Virtual-Only Shareholder Meetings: Streamlining Costs or Cutting Shareholders Out?

Robert Richardson is manager of North American Proxy Research at Glass, Lewis & Co. This post is based on a Glass Lewis publication by Mr. Richardson.

In a fast-paced technological world, where efficiency and streamlining are often viewed as key drivers of success, it’s no surprise that companies have started to livestream their shareholder meetings and to allow investors to participate remotely. Adding an online component can broaden the franchise, giving shareholders the chance to attend the “hybrid” physical/online meeting even if they can’t travel to it.

However, more and more companies are going a step further—not just adding an option for online participation, but removing the in-person alternative. The 2017 U.S. proxy season saw 163 companies hold virtual-only shareholder meetings, an increase from 122 virtual-only meetings held during the 2016 U.S. proxy season.

Virtual-only meetings are held exclusively online with no in-person participation or physical location. They have been met with skepticism and resistance alike from investors, as well as the Council of Institutional Investors (CII). In a press release announcing its intention to engage with investee companies over the issue, the NYC Comptroller expressed concerns that some companies “are likely using online-only meetings to insulate themselves from uncomfortable interactions with concerned shareholders,” and announced its intention to vote against directors at companies that hold virtual-only meetings. CII took a more diplomatic tone in a letter to Broadridge, acknowledging potential benefits but maintaining that “[i]nvestors expect virtual meeting technology to enhance the ease of attendance and the quality of the meeting without harming its integrity….”

So, why are companies increasingly moving towards virtual-only?

The advantages of such meetings are clear from an issuer perspective. Hosting virtual-only meetings can cut out some of the standard costs of holding annual in-person shareholder meetings, as online meetings are typically less expensive and time-consuming. Renting function rooms and catering costs are among some of the expense factors that would be eliminated. And as the NYC Comptroller suggests, it also gives the company more control over the proceedings, potentially reducing the chances that the board or management will be embarrassed by a tough shareholder query.

And that’s where investor concerns come in. While an online meeting may increase the number of attendees, it can also serve to reduce those attendees’ level of participation. For example, a trend in virtual-only meetings is for shareholders to submit their questions to the company prior to convening the meeting. There is a fear that this allows the company the discretion to filter shareholder questions to its own taste, resulting in some of the more difficult or controversial questions getting bumped down the priority list or even ignored. Even if fair play were guaranteed, for the less tech-savvy shareholder, removing the opportunity to voice concerns in a public, in-person, forum, where that individual is more at ease, could be construed by some as an infringement on shareholder rights.

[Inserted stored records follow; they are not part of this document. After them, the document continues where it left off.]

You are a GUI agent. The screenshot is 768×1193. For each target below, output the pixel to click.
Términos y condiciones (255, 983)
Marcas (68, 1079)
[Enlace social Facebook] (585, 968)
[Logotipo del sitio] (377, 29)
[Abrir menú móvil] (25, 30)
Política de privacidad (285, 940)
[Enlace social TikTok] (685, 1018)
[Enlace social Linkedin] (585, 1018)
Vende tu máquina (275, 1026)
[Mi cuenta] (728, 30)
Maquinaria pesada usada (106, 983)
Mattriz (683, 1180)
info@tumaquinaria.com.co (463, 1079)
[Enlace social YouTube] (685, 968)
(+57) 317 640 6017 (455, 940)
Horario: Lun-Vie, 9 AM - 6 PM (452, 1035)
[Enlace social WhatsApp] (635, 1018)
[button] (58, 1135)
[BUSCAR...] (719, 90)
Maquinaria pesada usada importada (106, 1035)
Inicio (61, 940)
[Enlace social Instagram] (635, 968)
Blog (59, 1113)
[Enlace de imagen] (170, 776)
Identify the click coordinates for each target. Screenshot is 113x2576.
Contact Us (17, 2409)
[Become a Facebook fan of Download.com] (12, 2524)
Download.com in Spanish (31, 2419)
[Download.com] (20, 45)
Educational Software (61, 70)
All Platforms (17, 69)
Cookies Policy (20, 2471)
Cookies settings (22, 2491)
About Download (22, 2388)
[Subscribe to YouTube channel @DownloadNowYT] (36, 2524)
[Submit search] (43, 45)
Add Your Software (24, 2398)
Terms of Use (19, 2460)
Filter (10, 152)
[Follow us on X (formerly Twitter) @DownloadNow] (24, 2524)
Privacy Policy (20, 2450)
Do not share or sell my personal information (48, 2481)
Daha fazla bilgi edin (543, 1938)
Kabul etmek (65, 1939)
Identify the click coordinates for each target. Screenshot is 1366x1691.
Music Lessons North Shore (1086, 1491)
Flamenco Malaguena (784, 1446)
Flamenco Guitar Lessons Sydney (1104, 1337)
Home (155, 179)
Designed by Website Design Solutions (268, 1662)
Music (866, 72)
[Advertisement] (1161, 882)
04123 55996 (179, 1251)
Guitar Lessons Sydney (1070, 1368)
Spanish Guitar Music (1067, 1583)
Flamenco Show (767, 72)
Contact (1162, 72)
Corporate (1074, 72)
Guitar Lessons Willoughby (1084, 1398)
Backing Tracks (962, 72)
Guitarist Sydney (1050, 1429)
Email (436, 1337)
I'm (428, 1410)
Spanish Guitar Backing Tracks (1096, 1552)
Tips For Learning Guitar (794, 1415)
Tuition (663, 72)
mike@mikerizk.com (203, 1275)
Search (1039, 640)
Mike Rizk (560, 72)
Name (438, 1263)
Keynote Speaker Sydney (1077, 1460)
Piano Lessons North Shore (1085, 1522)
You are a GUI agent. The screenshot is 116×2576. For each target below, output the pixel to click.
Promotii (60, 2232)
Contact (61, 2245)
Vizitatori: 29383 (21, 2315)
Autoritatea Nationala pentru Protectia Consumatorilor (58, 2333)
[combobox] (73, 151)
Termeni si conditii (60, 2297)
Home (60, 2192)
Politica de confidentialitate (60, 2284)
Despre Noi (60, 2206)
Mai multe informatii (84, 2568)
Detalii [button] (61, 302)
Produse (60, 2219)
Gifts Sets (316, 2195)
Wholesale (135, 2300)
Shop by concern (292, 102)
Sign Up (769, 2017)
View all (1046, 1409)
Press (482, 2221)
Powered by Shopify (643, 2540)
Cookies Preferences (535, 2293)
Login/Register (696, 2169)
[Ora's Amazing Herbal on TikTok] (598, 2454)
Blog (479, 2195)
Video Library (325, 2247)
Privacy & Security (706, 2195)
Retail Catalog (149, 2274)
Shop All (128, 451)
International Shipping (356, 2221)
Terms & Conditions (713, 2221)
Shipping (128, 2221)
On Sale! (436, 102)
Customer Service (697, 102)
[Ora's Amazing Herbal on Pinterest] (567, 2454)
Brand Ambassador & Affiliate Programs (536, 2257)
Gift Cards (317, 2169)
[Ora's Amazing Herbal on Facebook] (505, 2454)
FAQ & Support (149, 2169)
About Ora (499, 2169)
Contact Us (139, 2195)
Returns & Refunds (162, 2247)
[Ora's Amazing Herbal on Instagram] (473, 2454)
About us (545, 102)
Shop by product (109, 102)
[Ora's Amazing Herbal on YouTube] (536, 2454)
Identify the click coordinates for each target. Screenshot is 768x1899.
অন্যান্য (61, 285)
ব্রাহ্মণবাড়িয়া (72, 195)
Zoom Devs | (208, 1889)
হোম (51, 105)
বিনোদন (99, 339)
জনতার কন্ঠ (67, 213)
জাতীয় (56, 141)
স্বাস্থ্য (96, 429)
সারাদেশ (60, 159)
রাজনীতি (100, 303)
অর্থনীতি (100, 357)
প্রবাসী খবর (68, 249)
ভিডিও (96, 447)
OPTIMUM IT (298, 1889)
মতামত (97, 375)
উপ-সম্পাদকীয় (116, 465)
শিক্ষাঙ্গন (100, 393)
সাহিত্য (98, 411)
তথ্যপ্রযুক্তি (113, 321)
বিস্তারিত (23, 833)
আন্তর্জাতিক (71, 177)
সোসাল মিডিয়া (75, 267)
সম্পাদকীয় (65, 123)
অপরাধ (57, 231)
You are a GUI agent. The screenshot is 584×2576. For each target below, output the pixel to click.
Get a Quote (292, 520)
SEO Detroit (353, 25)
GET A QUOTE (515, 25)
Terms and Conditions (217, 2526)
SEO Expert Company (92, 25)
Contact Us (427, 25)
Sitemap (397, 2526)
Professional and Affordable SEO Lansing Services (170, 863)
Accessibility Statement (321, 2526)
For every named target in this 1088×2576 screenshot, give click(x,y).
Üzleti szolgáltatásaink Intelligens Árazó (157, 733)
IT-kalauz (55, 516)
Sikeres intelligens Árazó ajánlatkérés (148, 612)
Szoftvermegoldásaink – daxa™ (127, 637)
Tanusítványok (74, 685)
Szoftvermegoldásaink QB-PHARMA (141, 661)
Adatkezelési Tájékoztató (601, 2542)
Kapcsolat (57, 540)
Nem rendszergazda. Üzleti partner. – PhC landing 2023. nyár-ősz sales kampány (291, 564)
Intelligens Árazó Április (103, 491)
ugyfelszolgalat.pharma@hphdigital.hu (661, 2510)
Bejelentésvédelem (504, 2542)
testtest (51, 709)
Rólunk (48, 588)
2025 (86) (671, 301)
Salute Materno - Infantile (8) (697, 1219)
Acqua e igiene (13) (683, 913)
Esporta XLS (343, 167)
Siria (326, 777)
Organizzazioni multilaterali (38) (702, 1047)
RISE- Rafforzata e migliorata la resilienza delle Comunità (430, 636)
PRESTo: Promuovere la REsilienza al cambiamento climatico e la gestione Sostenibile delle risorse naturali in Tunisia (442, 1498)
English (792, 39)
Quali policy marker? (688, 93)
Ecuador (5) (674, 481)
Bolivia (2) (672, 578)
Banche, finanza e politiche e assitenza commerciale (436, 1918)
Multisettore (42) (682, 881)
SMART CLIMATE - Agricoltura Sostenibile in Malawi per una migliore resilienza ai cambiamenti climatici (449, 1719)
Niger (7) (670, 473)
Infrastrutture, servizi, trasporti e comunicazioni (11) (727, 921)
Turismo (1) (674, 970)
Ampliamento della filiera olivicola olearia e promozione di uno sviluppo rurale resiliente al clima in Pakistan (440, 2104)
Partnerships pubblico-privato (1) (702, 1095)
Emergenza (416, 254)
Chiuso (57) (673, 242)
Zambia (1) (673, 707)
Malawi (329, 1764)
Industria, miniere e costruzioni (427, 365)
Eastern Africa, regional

So far, those looking to push back against the trend have been largely stymied. The 2016 proxy season saw several virtual-only companies receive shareholder proposals seeking the return of a traditional, physical meeting format. These proposals were granted “no-action” requests from the SEC, citing a company’s right to govern the format of annual meetings. With virtual-only meetings apparently not going away, the discussion may be shifting towards finding a virtual-only format that protects the quality of the meeting. For example, CII’s aforementioned letter to Broadridge set out a range of features that should be offered to virtual meeting attendees, including a transparent system for monitoring submitted questions, and the opportunity to virtually “approach the dais” and speak to company representatives following the meeting.

As more and more companies move towards virtual-only meetings, the debate on how (and whether) they should be conducted looks set to continue. In the meantime, absent an accepted best practice format, investors may get less access to the board, management, and other shareholders at virtual-only meetings—making pre-meeting preparation, including engagement with issuers and between investors, all the more important.